In terms of where alcoholic beverages can be purchased, another of the new Connecticut laws allows restaurants, cafes, and taverns to sell sealed containers of draught beer that can then be consumed off their premises. Although the new law should delight the users of “growler” containers, purchases are limited to four liters in a single day for anyone consumer. This should also be a boon to merchants that currently sell growlers and have special facilities designed to keep their products fresh and bubbly for a longer period of time. Prior to the implementation of the new law, such restaurants as the Southport Brewing Co. could only sell their own brands of beer.
Recent legislation has also led to changes in the licensing of those who sell alcoholic products. A single person will now be allowed to have four liquor licenses, up from the previous limit of three. The number of licenses allowed will be increased to five beginning next July.
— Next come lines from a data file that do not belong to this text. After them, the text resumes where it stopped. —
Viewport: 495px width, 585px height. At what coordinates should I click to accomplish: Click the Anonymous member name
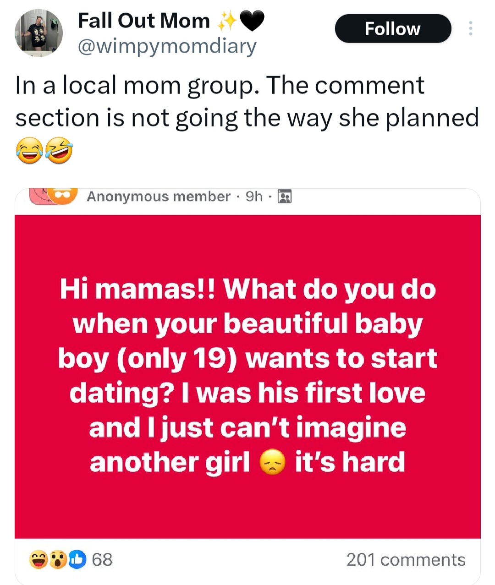tap(158, 197)
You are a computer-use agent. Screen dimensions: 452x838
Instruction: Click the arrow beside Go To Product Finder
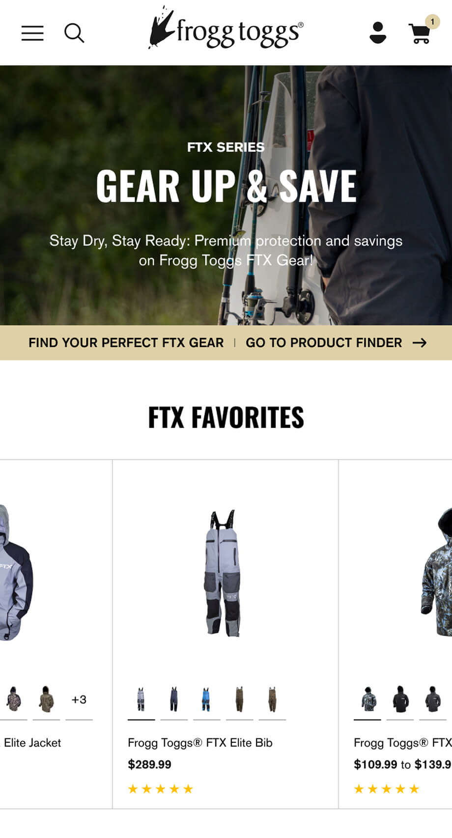point(420,343)
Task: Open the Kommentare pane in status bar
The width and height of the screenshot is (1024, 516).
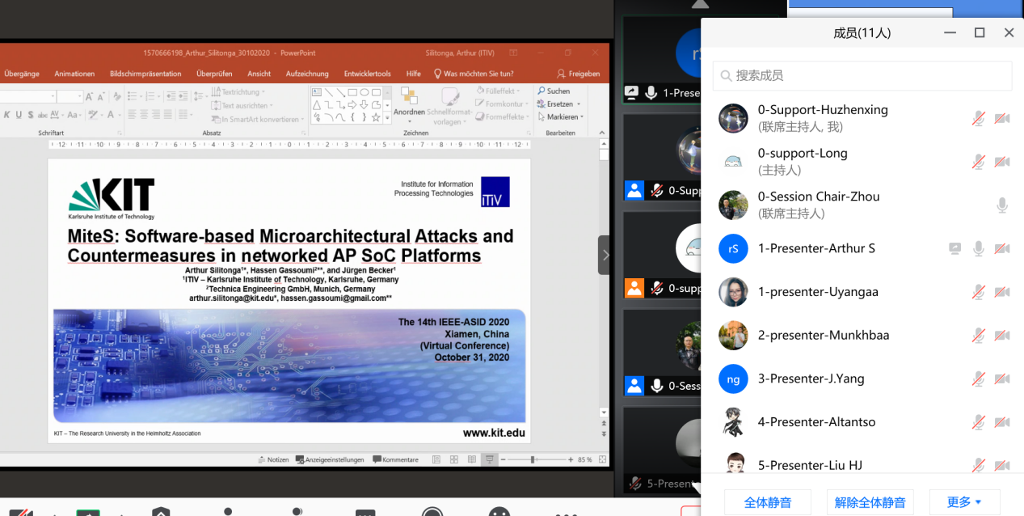Action: coord(395,459)
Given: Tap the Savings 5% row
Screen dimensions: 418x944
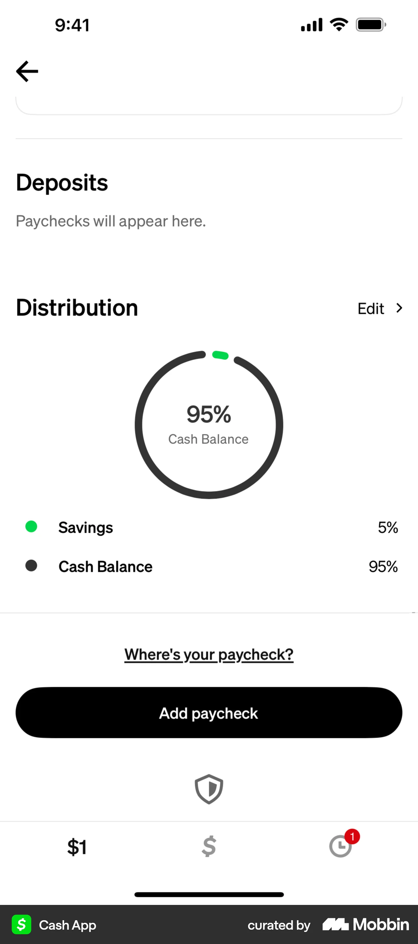Looking at the screenshot, I should click(208, 527).
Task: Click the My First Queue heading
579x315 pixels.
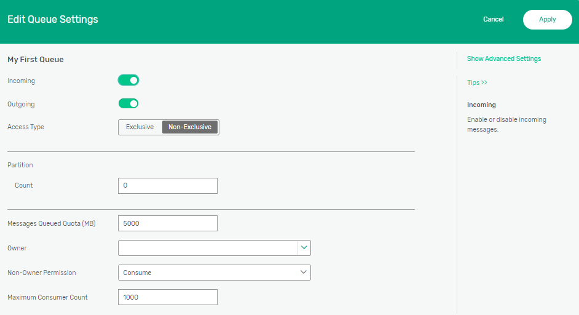Action: click(36, 60)
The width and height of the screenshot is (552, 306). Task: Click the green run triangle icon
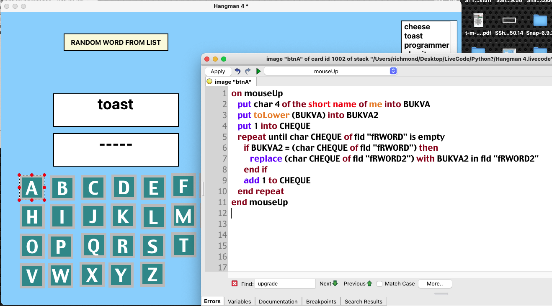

Among the new alcohol laws, one is restrictive with regard to both sales and possession. Legislation that was recently signed by Gov. Daniel Malloy outlaws powdered alcohol. Known as palcohol, the substance is available in small packets and, when mixed with water, becomes an alcoholic beverage. Opponents of the product had expressed concern because of the wide use of palcohol by minors. One concern was that the small packets could easily be smuggled into schools, concerts, or other locations frequented by minors, and another was that the product itself could be snorted dry, which could, in turn, lead to an assortment of health problems. The new law provides for a fine of $100 for the first-time purchase or possession of palcohol, and a fine of $250 for those convicted of selling the product. Connecticut has joined a number of states across the nation, including nearby Vermont, in restricting powdered alcohol.
Knowing the law when it comes to a substance such as alcohol can help to prevent unwanted legal situations. While some of these new laws will relax some restrictions, it is important to exercise control with a substance like alcohol. We here at Carter Mario always advocate for responsibility in these situations and hope you do as well.